The next day saw the main parade of the "anti-globalisering" movements, in Brussels renamed "anders-globalisering" ("anders" meaning different), around 25.000 people, neatly divided in thirteen different blocks with subcategories as well.

When the demo came together in a manifestation, police sealed off the area. After body searches and ID checks, police violently attacked people sitting around a campfire on the street. Officials refused to tell what happened to them and a demonstration was staged around the jail, where the solicitor of the earlier arrested people was arrested himself and charged with conspiracy to form a violent organisation.

On Sunday the anarchist demonstration converged with a wild Reclaim the Streets set up by libertarians and artists, who had earlier squatted an old train station and set up independent radio all under the name Bruxxel. Instead of choosing the obvious target of the conference centre, the street party situated it's autonomy throughout the poor district of St. Giles. Police then sealed off the entire block for several hours. This standoff ended when protesters confronted the black block clad undercover police who were trying to provoke them. Their identities were revealed by activists and then broadcast on television.
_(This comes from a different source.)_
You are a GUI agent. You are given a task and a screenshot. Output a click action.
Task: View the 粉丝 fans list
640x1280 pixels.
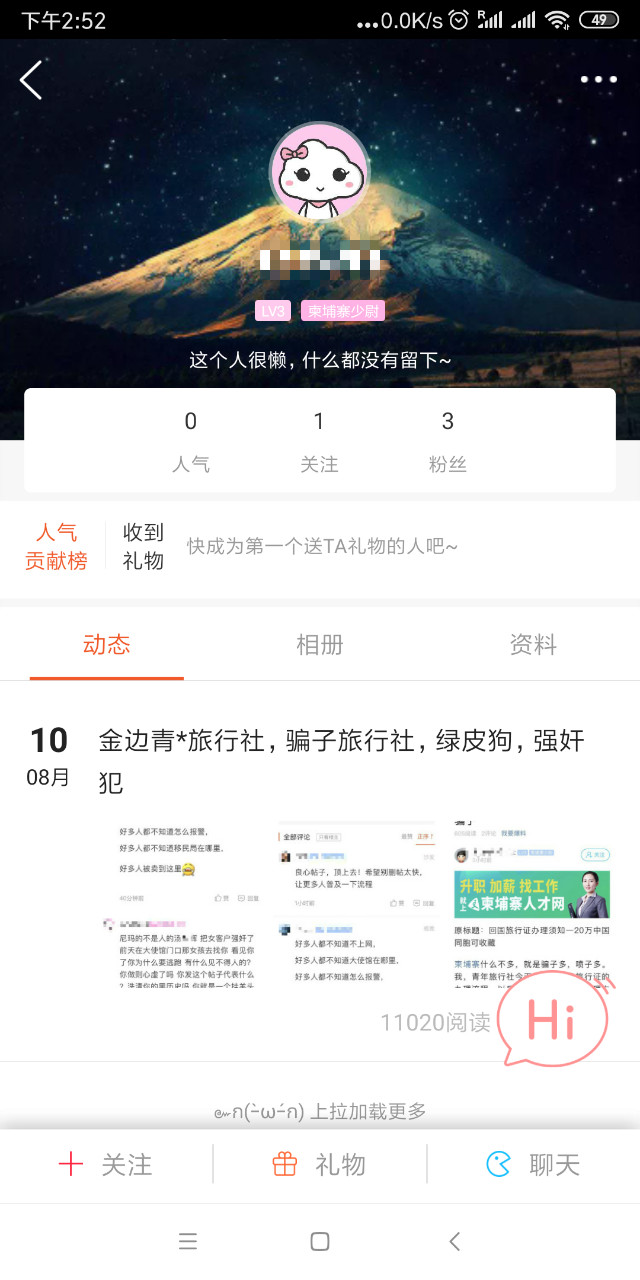click(x=447, y=441)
In the run up to the climax of the Belgian EU presidency different organising groups could not get along at all. Unions split off from the main d14 platform, as well as Bruxxel and the anarchists. Of course, reformists asked the anarchists to help them with the socialists again. At EU ministerial council meetings in Leuven and Gent, well sorted street parties were staged. While the previously very fragmented anti-authoritarian groups, took over the streets and connected with each other, the ministers - politically and literally on the defensive - had to lock themselves up in fortresses, shielded off with nasty barbed-wire.

In Belgium protests were not taken up much in mainstream media, let alone internationally. While a few banks and a police station were seriously trashed, there were few other confrontations. One interesting sight was some Brits in black with those lovely Socialist Workers Party bandanas having a go at a few Mercedes. Well, they aren't all bad.

The Belgian and Brussels governments and police went to an enormous effort to look like they are the mister cools of handling big summits, so they can be in charge of hosting all the EU summits in a year or two. This is now likely to happen, and it was the message the media followed. While the brutal images of Göteborg and Genoa did lead to some representations of the ideas behind the protests in the media, without violence, content isn't very interesting for most editors.

However, effectively penetrating a summit's 'red zone' is becoming nearly impossible unless you manage to airdrop in unseen (or mysteriously all have security passes, like the 60 people who disturbed the climate conference in The Hague in 2000). Not being represented by the media makes stopping the work of corporate lobby groups an attractive strategy. After lobbyists were stalked in The Hague in October last year Paris also saw lobby buster action at the inauguration of Business Action for Sustainable Development (BASD)*. In Belgium, the year before the summit the European Round Table of Industrialists (ERT) was occupied. The Barcelona EU summit in April 2002 saw a whole day of proper lobby busting activity as affinity groups roamed the city having a go at various headquarters.

While you can equally doubt the legitimacy of national governments and the EU, corporates do not (yet) have a crate of tear gas grenades behind the reception desk.

So if you have a conference haunting your town, who are ya gonna call...

Some interesting links:

www.anarchy.be - portal for libertarian Belgium
www.bruxxel.org - Bruxxel coalition
www.groenfront.nl/english - eco-activism across the Channel
www.aseed.net/cefic-action - backgrounds on CEFIC

* The BASD is a joint effort by the International Chamber of Commerce (ICC) and the World Business Council for Sustainable Development (WBCSD) to undermine any binding regulations at the Earth Summit taking part in Johannesburg, August/September 2002. Their slogan is, take a deep breath here it comes: people, planet, profit! Web: www.basd-action.net. It is not yet clear when they will be naming their events with letters and numbers.